Holy Scripture records many encounters between humans and angels, many great minds have been challenged by the possibilities of the supernatural and untold Christians testify that encounters with their guardian angels have given them timely warning or even saved their lives. 

The “chief of angels”, St Michael, is known as the protector of Israel and the captain of the heavenly armies. His name means “Who is like God”. There are several Old Testament references to him. In the New Testament there are two. One in the Epistle of Jude and the other most famously in the book of Revelation:

And war broke out in heaven; Michael and his angels fought against the dragon. The dragon and his angels fought back, 8but they were defeated, and there was no longer any place for them in heaven. 9The great dragon was thrown down, that ancient serpent, who is called the Devil and Satan, the deceiver of the whole world—he was thrown down to the earth, and his angels were thrown down with him.

In Christian tradition Michael is invoked for protection against enemies both spiritual and temporal. 

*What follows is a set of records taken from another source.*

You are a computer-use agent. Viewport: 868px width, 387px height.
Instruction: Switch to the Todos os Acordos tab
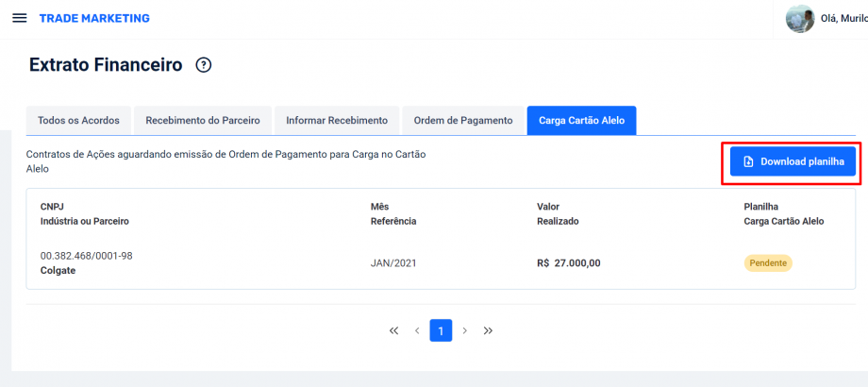78,121
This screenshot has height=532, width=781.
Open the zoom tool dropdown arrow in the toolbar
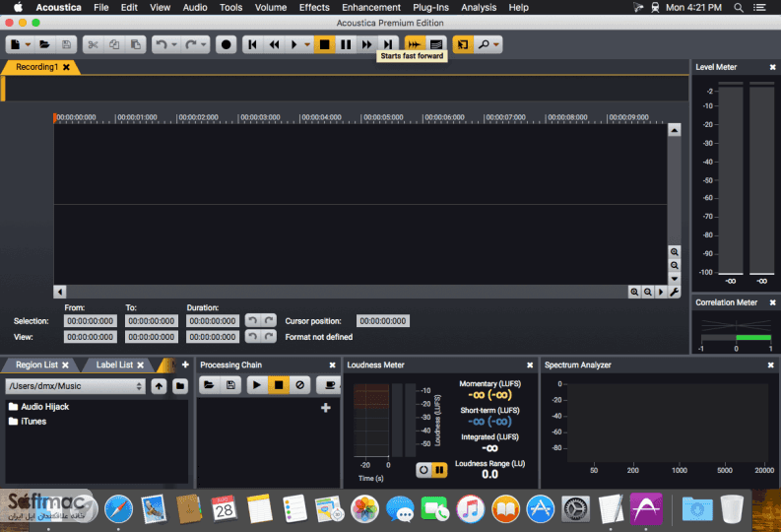click(x=496, y=45)
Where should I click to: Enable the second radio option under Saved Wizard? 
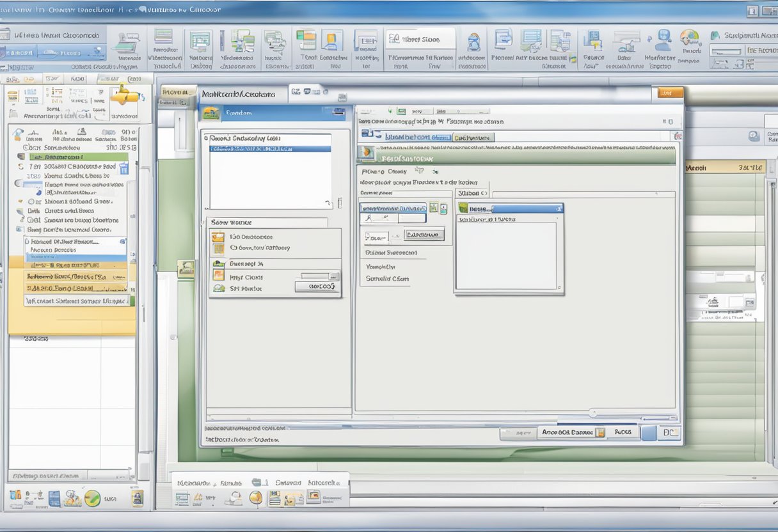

We know of other archangels.  Gabriel, whose name means “God is my champion”. Gabriel is the bearer of special messages to people.  He comes to Zechariah to foreshadow the birth of John the Baptist and to Mary mother of our Lord to announce the birth of Jesus.  Two archangels appear in the Apocrypha, Raphael, whose name means “God heals” and Uriel whose name means “God is my light”.  Some traditions name seven archangels in total.

Beyond the naming of archangels there have been some rather imaginative schemes of the structure or hierarchy of heaven. Some of these were created not just to satisfy the curiosity of those interested in the supernatural but rather to ensure that the inhabitants of the heavenly realm were given their right place in heaven. This was important because people had a tendency to worship the heavenly hosts rather than offer rightful veneration. 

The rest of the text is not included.